Scientists made the startling discovery while carrying out research into the historical eruption patterns of the Alban Hills volcanic complex over the last 600,000 years.
“The surprising results reveal these volcanoes are anything but extinct,” explained INVG geophysicist Fabrizio Marra, who studied the hills with colleagues from Rome's Sapienza University.
“They are moving out of a dormant state and are waking up.”
Having shown no sign of activity for the last 36,000 years, the lush green Alban Hills are today a popular spot for day-tripping Romans, located just 20 kilometres south of the capital.
Scientists say the long-empty magma chambers beneath the volcanic hills are once again filling up with red-hot gasses and molten rock.
A number of indicators have confirmed the findings, including recent satellite data which show the hills are rising up by 2-3mm each year due to the build-up in pressure below the ground.

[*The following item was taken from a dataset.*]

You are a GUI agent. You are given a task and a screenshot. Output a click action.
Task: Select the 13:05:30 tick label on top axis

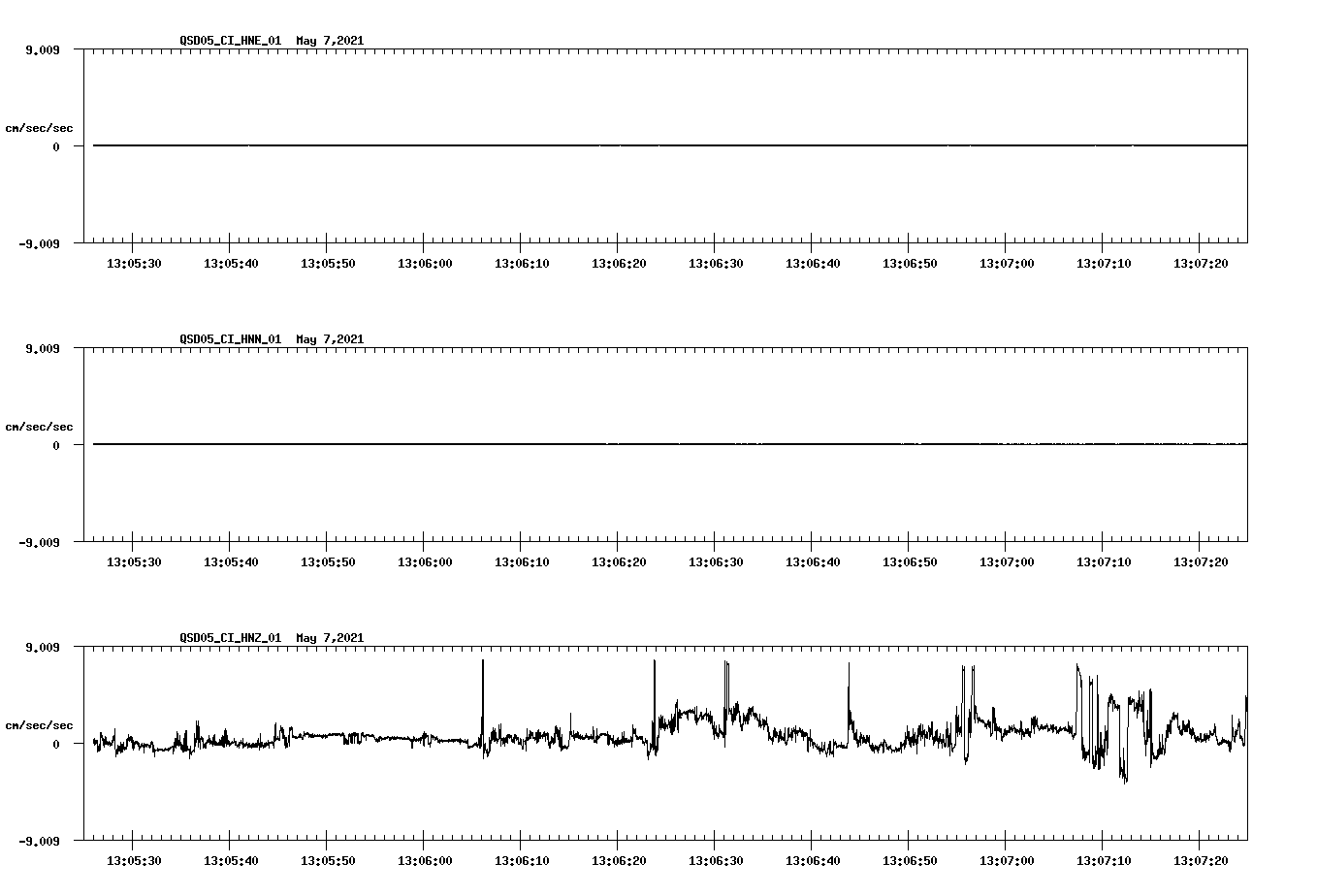click(x=133, y=262)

Geological cracks and fissures in the area also show signs they have expanded considerably over the last 2,000 years – the blink of an eye in geological terms.
“We will now need to closely monitor the volcanic area for the foreseeable future,” explained Mara.
But while it has been confirmed that volcanic activity is on the rise, experts say lava won't be spilling from craters in the Alban Hills anytime soon.
“It's difficult to say when another eruption could happen, but we are probably talking about a thousand-year time period,” Mara said.
Historically, eruptions have occurred in the area once every 40,000 years.